**WHAT YOU SHOULD DO**: Wherever a line in the data below holds "computer", copy that line.

**DATA SHOWN**:
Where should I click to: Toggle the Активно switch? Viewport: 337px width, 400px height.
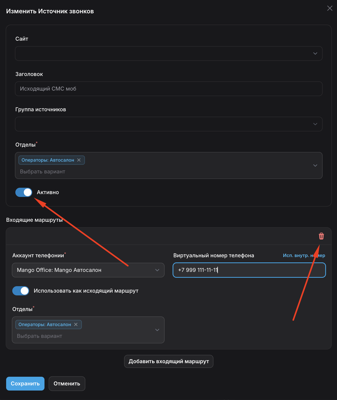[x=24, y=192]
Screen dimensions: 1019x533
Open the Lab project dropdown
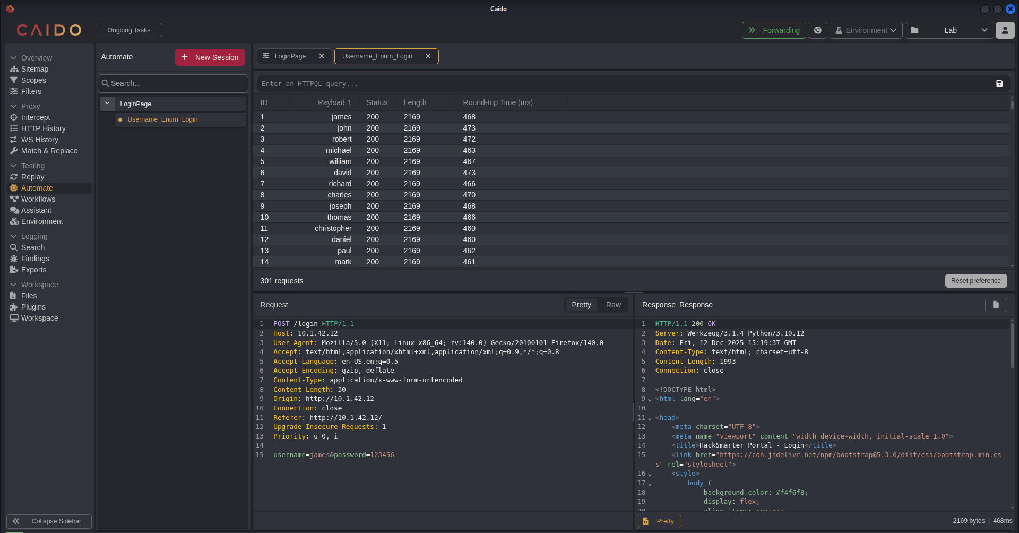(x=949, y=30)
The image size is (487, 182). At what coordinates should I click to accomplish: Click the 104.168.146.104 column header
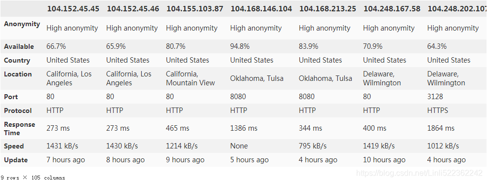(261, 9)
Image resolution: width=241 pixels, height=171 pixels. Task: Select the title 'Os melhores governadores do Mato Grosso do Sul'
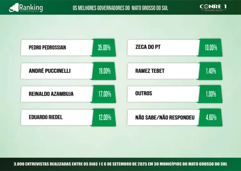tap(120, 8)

--

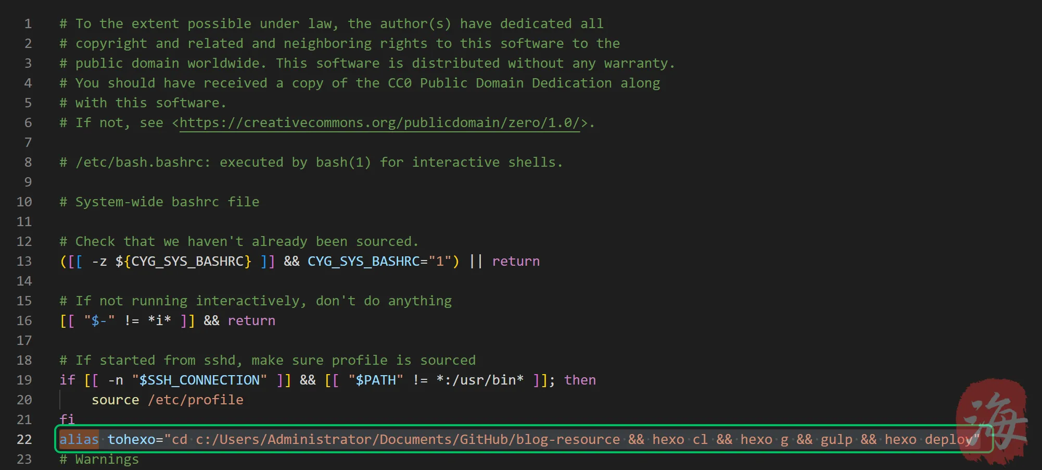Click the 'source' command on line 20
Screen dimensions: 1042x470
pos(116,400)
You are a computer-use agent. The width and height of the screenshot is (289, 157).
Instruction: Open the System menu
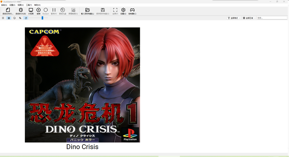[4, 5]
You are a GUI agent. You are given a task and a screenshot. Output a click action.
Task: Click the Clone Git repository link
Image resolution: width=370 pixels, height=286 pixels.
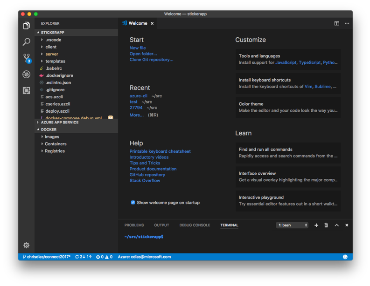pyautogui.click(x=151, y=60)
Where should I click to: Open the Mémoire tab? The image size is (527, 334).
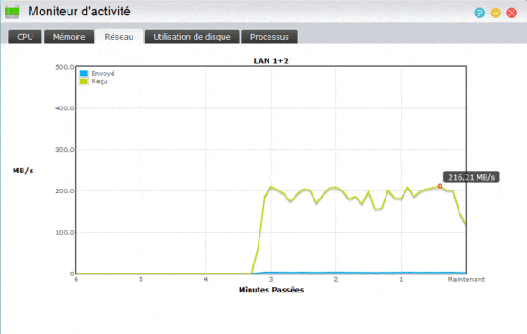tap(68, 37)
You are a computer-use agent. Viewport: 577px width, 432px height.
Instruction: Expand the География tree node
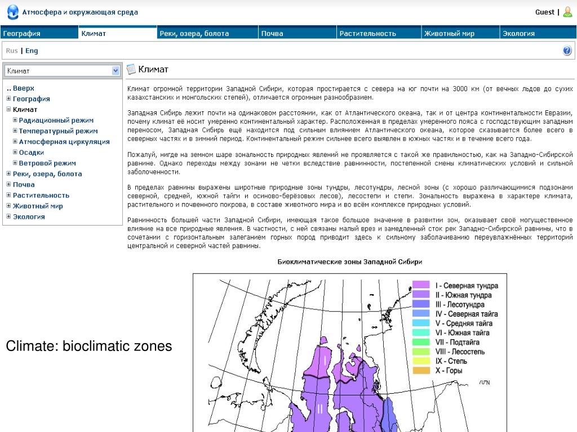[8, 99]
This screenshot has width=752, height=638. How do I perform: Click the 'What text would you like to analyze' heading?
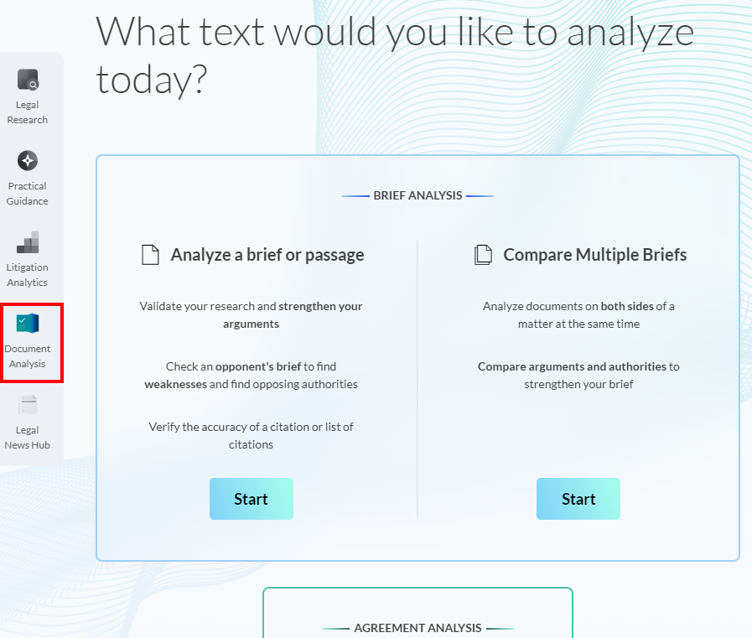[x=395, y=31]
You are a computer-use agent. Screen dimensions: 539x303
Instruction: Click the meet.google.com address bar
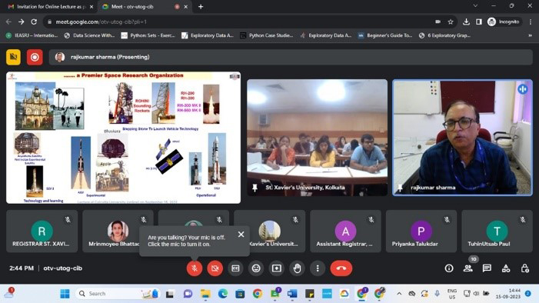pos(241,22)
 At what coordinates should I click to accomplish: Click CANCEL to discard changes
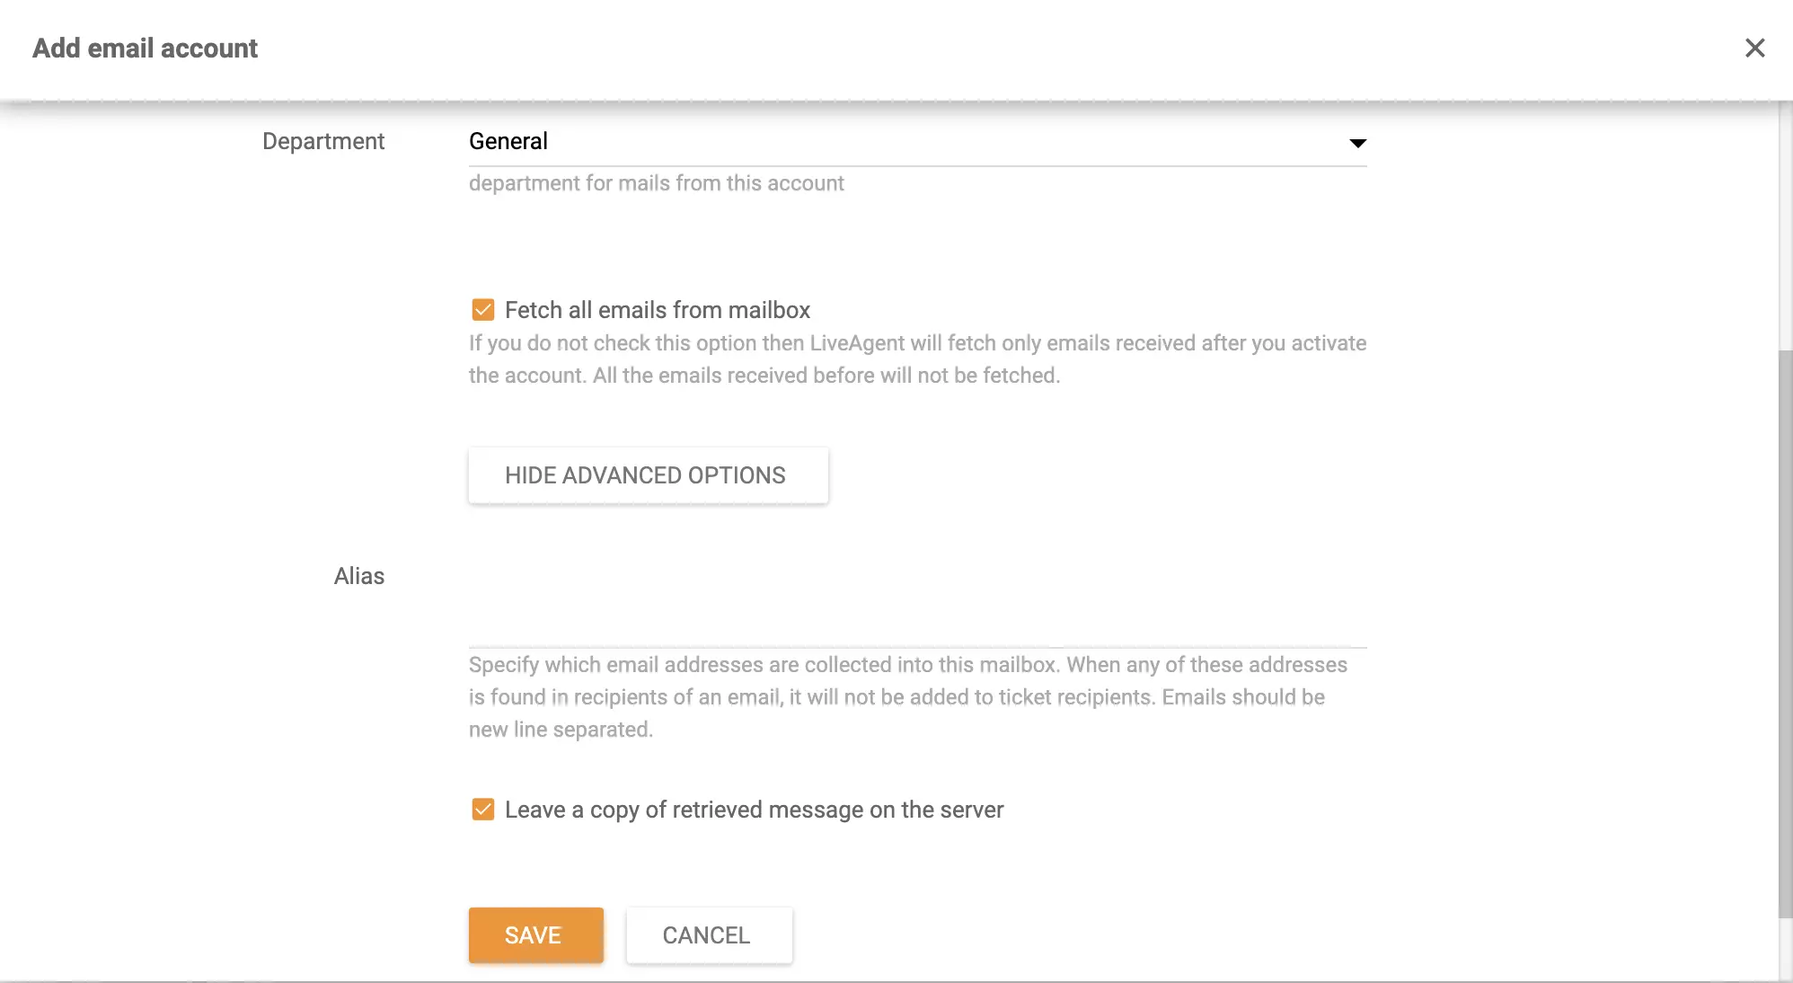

...

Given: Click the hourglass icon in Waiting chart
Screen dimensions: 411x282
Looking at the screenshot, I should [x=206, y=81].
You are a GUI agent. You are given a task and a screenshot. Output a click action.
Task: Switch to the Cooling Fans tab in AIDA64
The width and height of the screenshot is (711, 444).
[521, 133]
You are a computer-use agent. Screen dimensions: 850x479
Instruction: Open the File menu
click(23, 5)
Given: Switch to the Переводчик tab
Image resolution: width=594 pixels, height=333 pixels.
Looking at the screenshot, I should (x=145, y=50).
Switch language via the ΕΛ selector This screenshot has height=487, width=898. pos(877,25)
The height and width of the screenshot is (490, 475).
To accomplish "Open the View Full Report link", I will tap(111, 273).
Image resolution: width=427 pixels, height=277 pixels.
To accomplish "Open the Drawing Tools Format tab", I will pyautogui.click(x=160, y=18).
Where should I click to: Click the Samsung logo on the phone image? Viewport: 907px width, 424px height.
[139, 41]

**FINISHED TASK**:
You are a computer-use agent. The width and height of the screenshot is (289, 157).
You are a computer-use agent. Viewport: 577px width, 432px height.
You are a computer-use agent. Screen dimensions: 539x303
You are a computer-use agent. Screen dimensions: 850x479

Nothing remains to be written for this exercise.